A Look at Workforce Needs Now and in the Future

The Business View – December 2015/January 2016

Emily McGrath_2014_lowAs Mobile’s job recruitment efforts continue to be successful, questions are often raised about the availability of a skilled workforce. The Mobile Area Chamber’s Director of Education and Workforce Development Emily McGrath offers a look at the current situation, future predictions and the resources available to keep the Mobile area competitive in the economic development arena.



Q: What are the top jobs in the area, as far as workforce readiness?

A: Taking a look at the top employers in our community will provide a good idea of the top jobs in Mobile. Aerospace companies, for example, employ more than 3,500 people in the Mobile area, including avionics mechanics and engineers. Maritime companies employ around 6,000, including welders, electricians and pipefitters. Healthcare is another key employer in our community, employing more than 21,000 people. When looking at the high demand occupations over the next 10 years, healthcare-related jobs make up the majority of the list, ranging from medical assistants to surgeons. Jobs related to the chemical, information technology (IT) and steel manufacturing industries also have predicted openings in the area.


Q: What are the top workforce development needs locally?

A: Mobile has a diverse economy, and with that comes a diverse set of needs. Openings for technical jobs in our manufacturing industries and creative jobs in our IT sector are both readily available. While we do promote skills training for immediate employment, we also need to focus on those “soft skills” that ensure growth for both the employee and the company. Many companies identify those soft skills as being able to perform one set of skills and communicate clearly with others, think critically and creatively about problems, and even just show up to work on time on a daily basis. Combining training and innovation in our workforce development strategy ensures employees are ready to work today and can adapt and remain ready to work in the future.
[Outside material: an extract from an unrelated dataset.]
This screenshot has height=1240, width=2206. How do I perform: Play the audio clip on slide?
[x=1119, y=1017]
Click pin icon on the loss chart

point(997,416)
Q: What are the top jobs in the area, as far as workforce readiness?

A: Mobile, like many other areas across the country, is working hard to fill the manufacturing skills gap. As most of Mobile’s top employers are in industries requiring skills based jobs, welders, pipefitters, machinists, mechanics, etc., are always in demand. For example, Austal currently has job openings listed in the areas of fabrication, pipefitting and welding, and engineering. Where there is high growth in our industry sectors, there will be high demand.


Q: If there are shortages, are there plans to rectify the issues involved with it?

A: Keeping the communication lines open between education and industry is key to ensuring a strong workforce pipeline. The Mobile County Public School System continues to play a role linking industry and education through its Signature Academy programs that engage students with possible careers in Mobile through industry-guided curriculum and hands-on experiences. Educational entities like the public school system and our local community colleges ensure our future workforce is strong in what our industry needs. There are also plenty of programs available to help address current workforce needs, like AIDT, the state’s workforce training program that offers comprehensive training at no cost to qualifying companies.


Southwest Alabama’s federal designation as a Manufacturing Community is also making strides in strengthening our current workforce. Advancing Southwest Alabama provides preferential scoring on grant applications to 11 participating federal agencies that bolster workforce programs such as apprenticeships and on-the-job training, allowing employers to train to meet their specific needs.



Editor’s note: McGrath originally responded to this list of questions from Lagniappe. As of press time, a story hadn’t yet been published.